Keeping previous failures in mind, I instead experimented with two different tactics.
- Contacting journalists who’d covered the story prior to my sell-in with a new angle to build on their old story
- Repurposing the campaign completely, running with an entirely different press release, tying it into Christmas – because you know, topical…
Luckily, both were a success to a degree. And coverage soon began to appear. Meaning, for every time a publication covered the said story, a mini happy dance would be done at my desk – and my confidence would slowly begin to rebuild.
I went into my next few campaigns with a lot more assurance, and with a much stronger strategy. Which spiralled really into me becoming, what I might say, a successful PR. I’ve gone from a crying mess in August, contemplating phoning up Poundland to ask for my job back, to working with the UK’s top news organisations – and all for the good of my clients. It’s an incredible feeling and goes to show that hard work truly does pay off.

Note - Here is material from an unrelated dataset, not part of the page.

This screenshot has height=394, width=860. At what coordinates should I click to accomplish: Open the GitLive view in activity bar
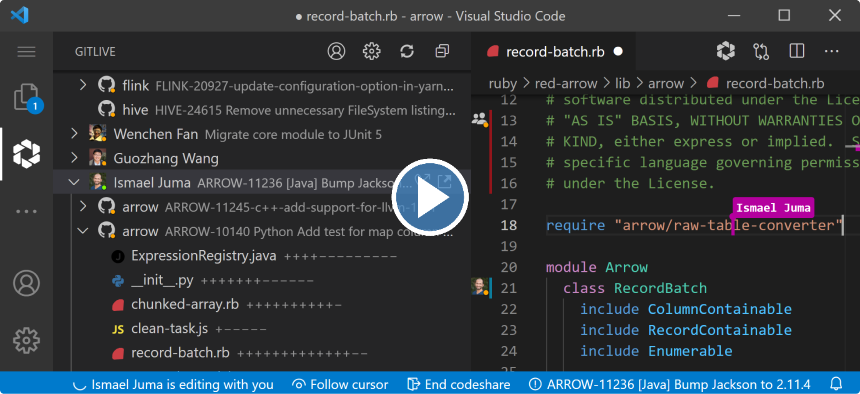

I think it’s a solid mix of determination, passion and education that’s got me to this stage. Determination not to quit, even when things got really tough. Passion in Public Relations, because I studied and have built a career within this industry for a reason. And with education from my previous campaign – reminding myself of how badly it went and ensuring I don’t get to that stage again. The education also came from a lot of evenings spent researching best PR practices, chatting with people I’ve worked with in the past, and ‘trial and error-ing’ methods to see if they work. Combine that all together (and bake for 20 minutes blah, blah, blah) and you’ve got a good PR asset. That asset, of course, being me.

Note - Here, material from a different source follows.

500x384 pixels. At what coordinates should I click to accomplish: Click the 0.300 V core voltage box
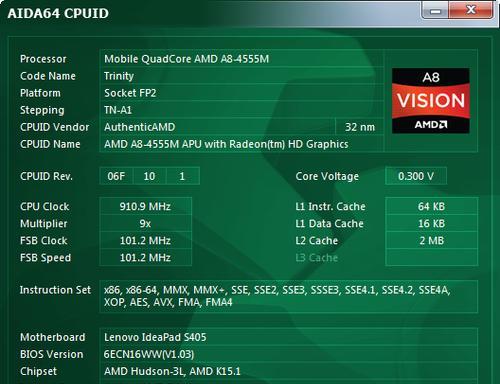click(x=416, y=176)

I’m so lucky to work with people who never gave up on me. Who saw something in me and allowed me to learn and grow instead of disregarding me early on. I’ve gone from feeling like a bit of a failure, to feeling like an incredibly strong person… and like a genuine talent in my team. I’ve also gone from not really knowing what to do in public relations, to becoming a bit savvy in PR, SEO, content creation and even graphic design.
All of that, is the work of 5 solid, hard months. I can’t wait to see what I can do with a whole YEAR ahead of me, so bring it on 2019.
This has been my year in review, and thanks for sticking it out until the end to read it all.